Building a BaseSETPipeline

A BaseSETPipeline defines the execution flow and data contracts for a specific type of target system. All Security Evaluation Tests (SETs) that target that system type inherit from the corresponding BaseSETPipeline. For example, all language model SETs inherit from pipelines.languagemodel.BaseSETPipeline.

In this guide, we will walk through how the pipelines.languagemodel.BaseSETPipeline was designed and built — covering the data schema, the abstract pipeline class, the four-phase execution model, and the built-in helper utilities.

Note

If you are looking for a guide on how to use an existing pipeline to build a SET rather than creating a new pipeline from scratch, see building_set instead. You only need to build a new BaseSETPipeline if no suitable pipeline already exists under avise/pipelines/ for the type of target system you want to evaluate.

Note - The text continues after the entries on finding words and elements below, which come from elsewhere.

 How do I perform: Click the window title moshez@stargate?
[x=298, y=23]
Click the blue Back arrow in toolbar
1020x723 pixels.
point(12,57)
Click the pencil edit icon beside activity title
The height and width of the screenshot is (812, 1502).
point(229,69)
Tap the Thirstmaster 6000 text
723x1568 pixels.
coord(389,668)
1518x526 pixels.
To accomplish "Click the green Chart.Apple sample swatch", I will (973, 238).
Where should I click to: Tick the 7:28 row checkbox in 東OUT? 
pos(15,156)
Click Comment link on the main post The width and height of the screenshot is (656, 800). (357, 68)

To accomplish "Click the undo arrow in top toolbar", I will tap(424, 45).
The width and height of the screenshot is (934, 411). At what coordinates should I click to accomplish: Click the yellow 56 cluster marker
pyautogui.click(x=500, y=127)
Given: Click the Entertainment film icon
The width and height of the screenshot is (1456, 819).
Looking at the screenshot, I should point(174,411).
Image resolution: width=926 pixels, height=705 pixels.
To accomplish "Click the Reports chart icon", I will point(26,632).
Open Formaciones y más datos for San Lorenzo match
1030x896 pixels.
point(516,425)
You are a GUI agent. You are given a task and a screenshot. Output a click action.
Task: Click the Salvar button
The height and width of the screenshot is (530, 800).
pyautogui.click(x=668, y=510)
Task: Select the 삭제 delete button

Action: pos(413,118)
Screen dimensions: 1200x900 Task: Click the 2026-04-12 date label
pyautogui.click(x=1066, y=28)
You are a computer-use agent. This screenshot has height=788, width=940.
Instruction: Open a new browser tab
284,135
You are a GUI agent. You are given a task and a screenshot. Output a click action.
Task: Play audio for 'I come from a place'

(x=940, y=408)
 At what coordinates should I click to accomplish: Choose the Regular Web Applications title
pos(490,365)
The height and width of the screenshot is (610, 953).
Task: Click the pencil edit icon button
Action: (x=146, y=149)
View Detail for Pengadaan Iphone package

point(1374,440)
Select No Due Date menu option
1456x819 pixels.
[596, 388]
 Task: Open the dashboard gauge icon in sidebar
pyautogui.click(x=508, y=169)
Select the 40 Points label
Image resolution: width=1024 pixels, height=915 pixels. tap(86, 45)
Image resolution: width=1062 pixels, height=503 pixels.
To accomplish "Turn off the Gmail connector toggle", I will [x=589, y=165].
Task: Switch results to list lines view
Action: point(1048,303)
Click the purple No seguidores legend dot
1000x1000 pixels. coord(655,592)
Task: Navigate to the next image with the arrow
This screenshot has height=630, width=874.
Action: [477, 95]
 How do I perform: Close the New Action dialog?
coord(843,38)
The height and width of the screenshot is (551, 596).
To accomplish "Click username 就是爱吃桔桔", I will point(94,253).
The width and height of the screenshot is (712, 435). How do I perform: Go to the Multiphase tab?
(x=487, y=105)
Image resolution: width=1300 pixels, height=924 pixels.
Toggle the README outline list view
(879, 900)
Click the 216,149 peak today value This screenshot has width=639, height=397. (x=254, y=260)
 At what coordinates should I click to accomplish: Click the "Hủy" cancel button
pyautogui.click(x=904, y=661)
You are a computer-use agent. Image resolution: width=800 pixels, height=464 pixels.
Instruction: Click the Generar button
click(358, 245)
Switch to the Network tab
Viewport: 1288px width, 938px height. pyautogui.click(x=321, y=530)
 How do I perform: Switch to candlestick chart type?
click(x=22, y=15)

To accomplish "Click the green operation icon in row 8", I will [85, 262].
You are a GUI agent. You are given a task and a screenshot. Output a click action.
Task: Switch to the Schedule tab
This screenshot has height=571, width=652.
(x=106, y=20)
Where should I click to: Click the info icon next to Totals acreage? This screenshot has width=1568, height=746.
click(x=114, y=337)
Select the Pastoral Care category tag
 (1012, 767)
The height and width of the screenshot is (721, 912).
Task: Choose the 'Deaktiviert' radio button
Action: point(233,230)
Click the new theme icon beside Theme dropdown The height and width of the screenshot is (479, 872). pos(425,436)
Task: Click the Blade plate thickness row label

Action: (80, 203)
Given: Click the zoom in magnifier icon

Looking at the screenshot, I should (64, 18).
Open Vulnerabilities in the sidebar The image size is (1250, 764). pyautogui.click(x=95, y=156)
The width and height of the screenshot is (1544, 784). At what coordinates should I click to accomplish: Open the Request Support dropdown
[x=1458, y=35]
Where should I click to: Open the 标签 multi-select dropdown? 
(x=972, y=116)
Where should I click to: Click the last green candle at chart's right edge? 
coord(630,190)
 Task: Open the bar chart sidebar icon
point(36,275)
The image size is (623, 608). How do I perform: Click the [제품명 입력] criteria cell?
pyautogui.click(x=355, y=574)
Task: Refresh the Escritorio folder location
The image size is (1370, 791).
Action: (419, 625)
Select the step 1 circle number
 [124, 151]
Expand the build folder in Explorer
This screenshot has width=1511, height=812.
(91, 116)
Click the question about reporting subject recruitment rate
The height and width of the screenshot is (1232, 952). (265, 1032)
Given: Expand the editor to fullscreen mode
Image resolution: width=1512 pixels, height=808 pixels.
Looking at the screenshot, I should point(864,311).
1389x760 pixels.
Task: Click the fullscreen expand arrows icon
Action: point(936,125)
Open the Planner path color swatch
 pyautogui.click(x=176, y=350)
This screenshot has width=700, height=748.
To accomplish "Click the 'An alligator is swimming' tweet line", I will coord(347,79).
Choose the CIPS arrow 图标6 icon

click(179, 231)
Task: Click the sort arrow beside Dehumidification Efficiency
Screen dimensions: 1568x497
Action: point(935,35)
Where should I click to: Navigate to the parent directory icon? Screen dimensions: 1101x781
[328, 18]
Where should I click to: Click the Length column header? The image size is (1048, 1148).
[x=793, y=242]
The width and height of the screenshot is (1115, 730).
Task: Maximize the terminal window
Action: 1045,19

Overview: The 4-Phase Pipeline

Every BaseSETPipeline enforces a strict execution model with well-defined data contracts between phases. This ensures that any SET built on top of the pipeline is consistent, testable, and interoperable with the rest of the framework.

Each phase takes the output of the previous phase as its input. The run() method on the base class orchestrates all four phases in sequence. Concrete SETs override each phase with their own logic, while the orchestration and helper utilities are provided by the base class.

For clarity, here are the packages used in the construction of the pipeline:

  • abc.ABC, abstractmethod: Used to declare BaseSETPipeline as an abstract base class and mark the four pipeline phases as abstract methods that concrete SETs must implement.

  • enum.Enum: Used to define ReportFormat, an enumeration of supported output formats.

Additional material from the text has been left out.